Source records

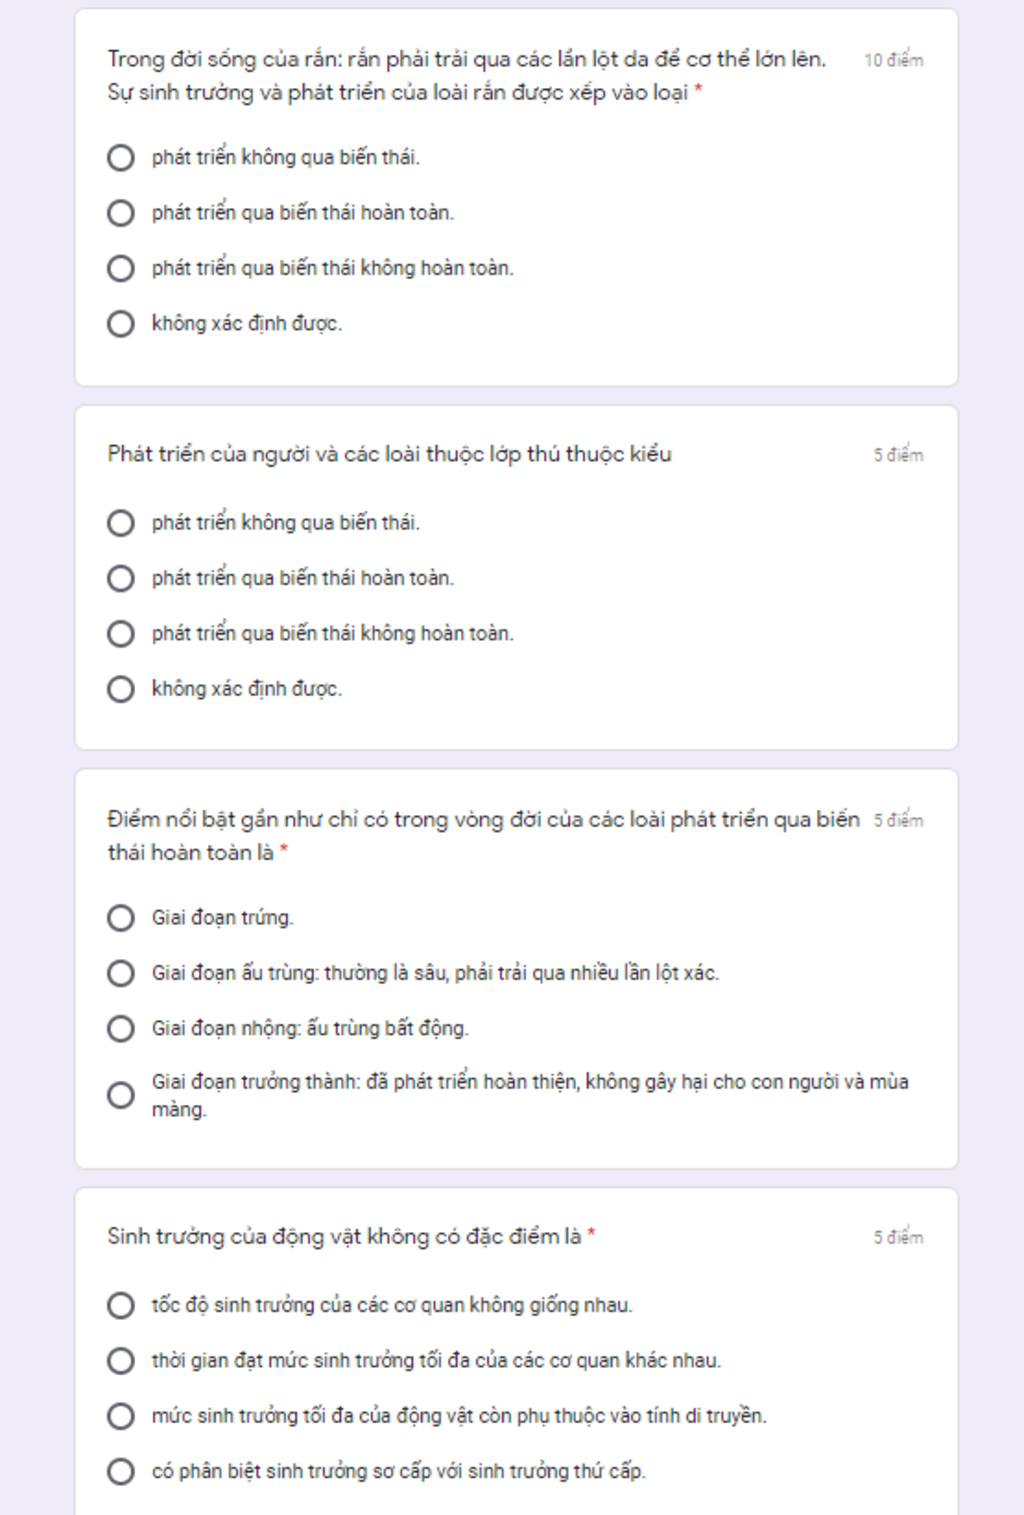Select "không xác định được" for snake question
1024x1515 pixels.
[x=121, y=324]
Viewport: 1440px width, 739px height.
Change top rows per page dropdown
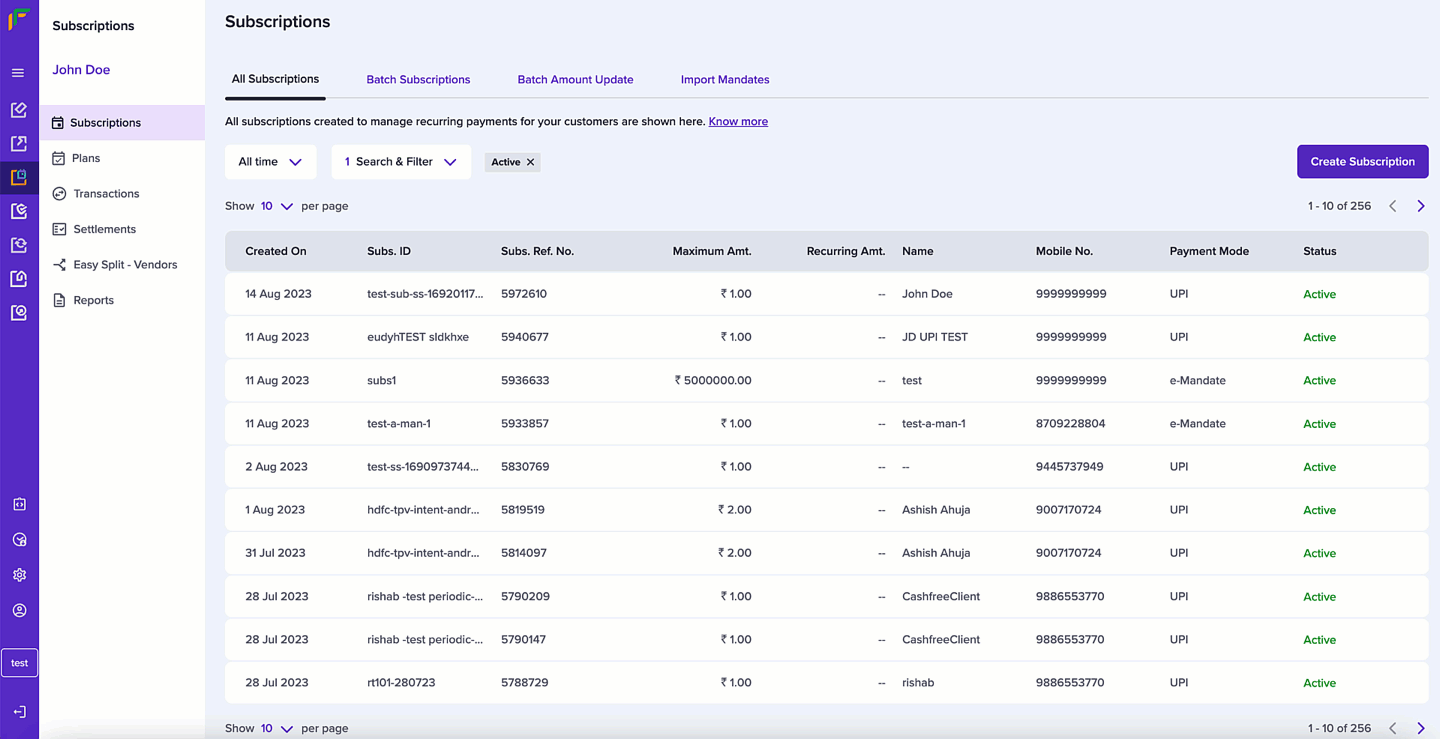[x=277, y=206]

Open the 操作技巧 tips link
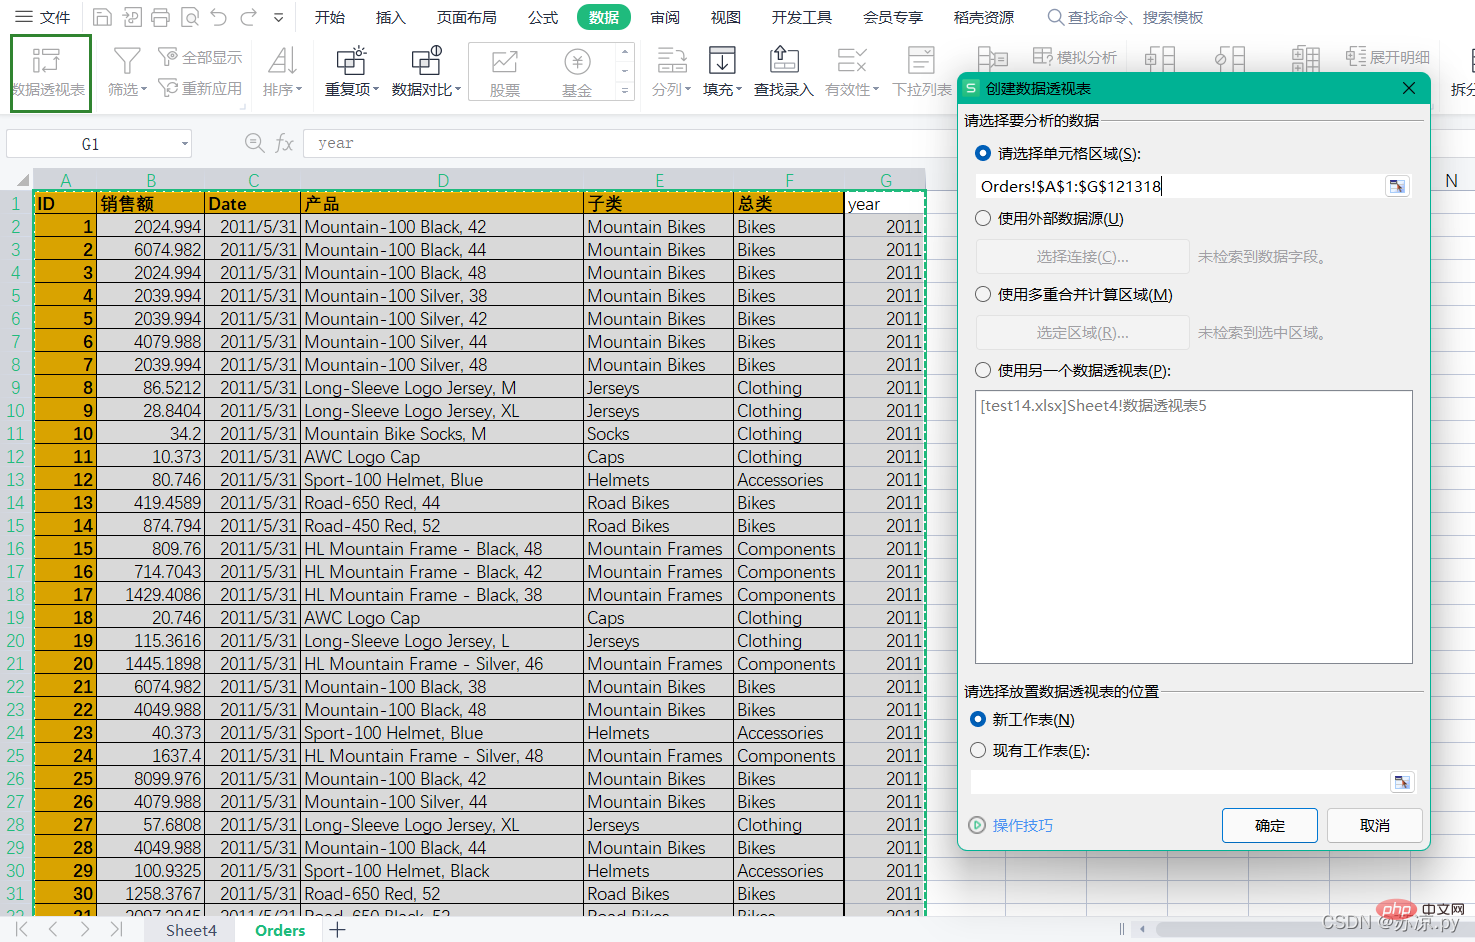1022,825
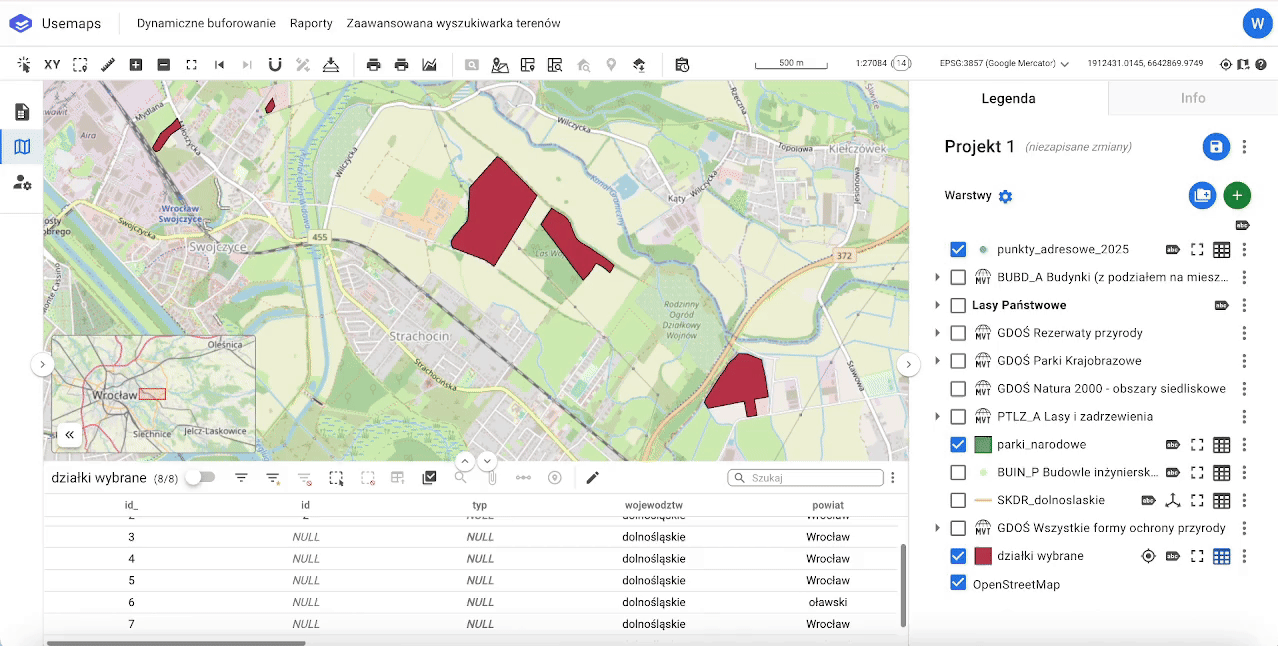Click the red działki wybrane color swatch
This screenshot has height=646, width=1278.
[x=983, y=556]
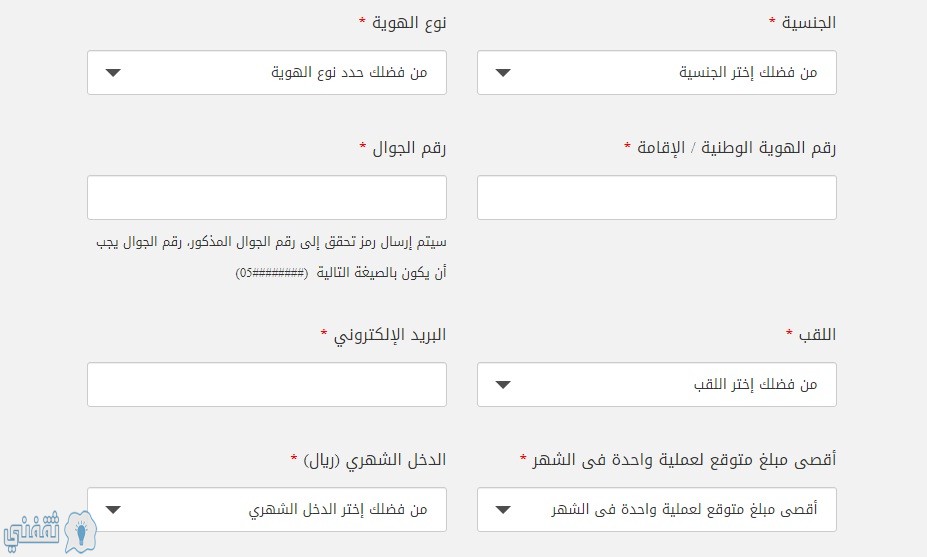Click the mobile number format hint text
The width and height of the screenshot is (927, 557).
(x=271, y=257)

**Task item:**
Your answer must be the lines from the one containing "Change top rows per page dropdown" through the last line of the records, copied exactly, with no pictures.

**Exercise output:**
Change top rows per page dropdown
[x=277, y=206]

Open the 操作技巧 tips link
1022,825
Click the red działki wybrane color swatch
This screenshot has height=646, width=1278.
[x=983, y=556]
Click the mobile number format hint text
The width and height of the screenshot is (927, 557).
(x=271, y=257)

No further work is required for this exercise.